U.S. business activity growth slowed to an 11-month low in March 2026 as businesses reported a slightly weaker upturn in new orders and a spike in prices following the outbreak of tensions in the Middle East.
In the latest U.S. Flash PMI, S&P Global noted that the service sector was harder hit as manufacturers reported an upturn in output and new order book growth. A similar divergence was also seen regarding output expectations, with a weaker outlook among service providers contrasting with a more upbeat perspective among manufacturers, the latter buoyed in part by fewer tariff-related worries.
However, overall private sector confidence declined and contributed to the first fall in employment for over a year.
U.S. PMI Composite Output Index falls to 51.4 in March
The headline flash S&P Global U.S. PMI Composite Output Index fell from 51.9 in February to 51.4 in March, the lowest level since April of last year. Although above the 50 no-change level to signal an ongoing expansion of output, the March reading pointed to a slowing in the rate of growth of U.S. business activity for a second successive month to round off the economy’s weakest quarter since the fourth quarter of 2023.
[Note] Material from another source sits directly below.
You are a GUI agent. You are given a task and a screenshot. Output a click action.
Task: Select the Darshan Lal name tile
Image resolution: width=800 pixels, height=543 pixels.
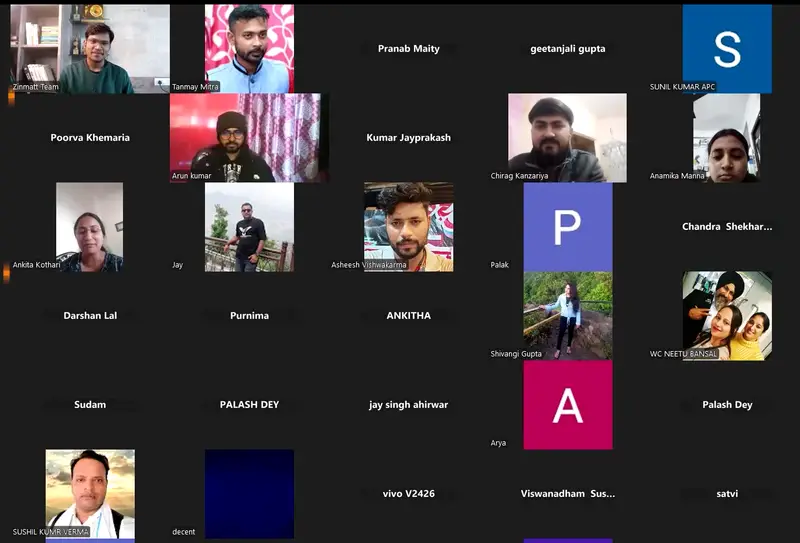(x=89, y=315)
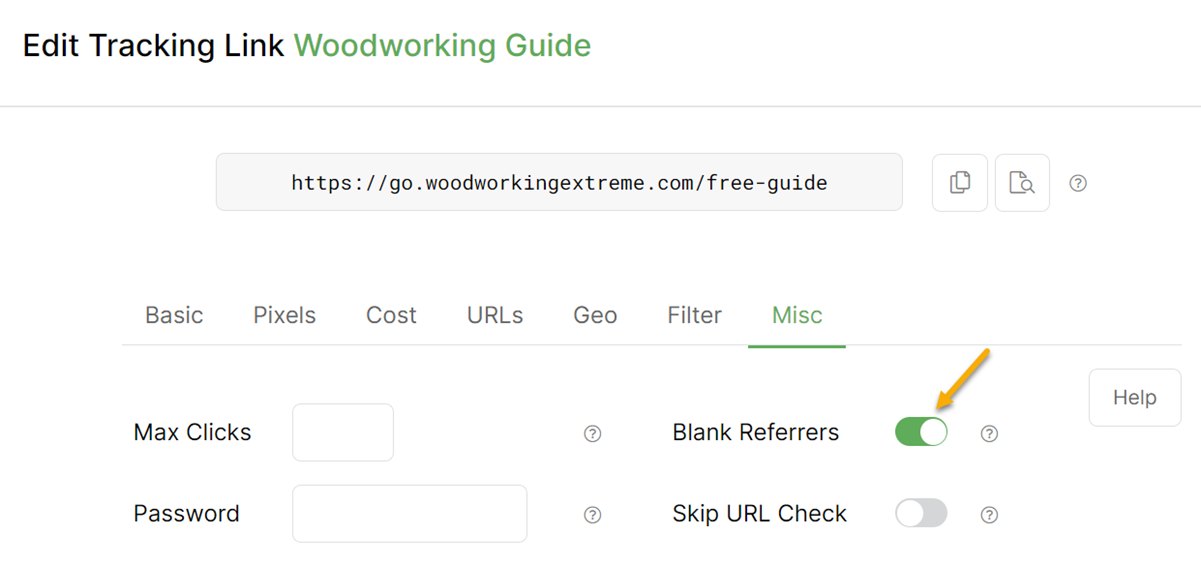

“The flash PMI survey data for March signal an unwelcome combination of slower growth and rising inflation following the outbreak of war in the Middle East. Companies are reporting a hit to demand from the additional uncertainty and cost-of-living impact generated by the conflict. Travel, transport, and tourism-related issues are compounded by financial market jitters and affordability constraints, notably including concern over the impact of higher interest rates, surging energy prices, and supply chain delays,” said Chris Williamson, Chief Business Economist at S&P Global Market Intelligence.
The slowdown in U.S. business activity was led by the service sector, where business activity grew at the weakest pace for 11 months amid a weaker gain in new work, the latter driven by a steepening rate of loss of export sales. Slower growth and falling orders, especially in terms of exports, were commonly blamed on subdued confidence among both consumer and business customers.
“There was better news from manufacturing, where output growth accelerated slightly as new orders rose at their fastest rate for five months. Export orders stabilized after eight months of decline. Panelists indicated some softening of the tariff impact on order books, as well as instances of purchasing safety stocks, with factories and their customers keen to secure prices and ensure supply availability,” added the report.
Read: Japan’s core consumer inflation slows below central bank’s ​2 percent target in February
U.S. Manufacturing PMI rises to 52.4 in March
The S&P Global U.S. Manufacturing PMI rose from 51.6 in February to 52.4 in March, according to the flash reading, signaling an improvement in factory business conditions for an eighth successive month.
Production growth accelerated slightly as new orders showed the largest rise since last October. Input inventories also contributed positively, rising again after falling for the first time in seven months in February as factories sought to ensure the supply of inputs amid delivery worries.
Supplier delivery times lengthened to a degree not witnessed since October 2022, further boosting the PMI. The only drag on the PMI came from employment, which rose at its weakest rate for eight months.
“The PMI data are indicative of GDP rising at an annualized rate of just 1.0 percent, with a modest 1.3 percent expansion signaled for the first quarter as a whole. The survey’s price gauges, meanwhile, point to consumer price inflation accelerating back to around 4 percent, hinting at a growing risk of the U.S. moving into an environment of stagflation. The Fed will therefore need juggle these intensifying upside risks to inflation against the growing risk of the economy losing growth momentum, with much depending on the duration of the war and its impact on energy prices and global supply chains,” added Williamson.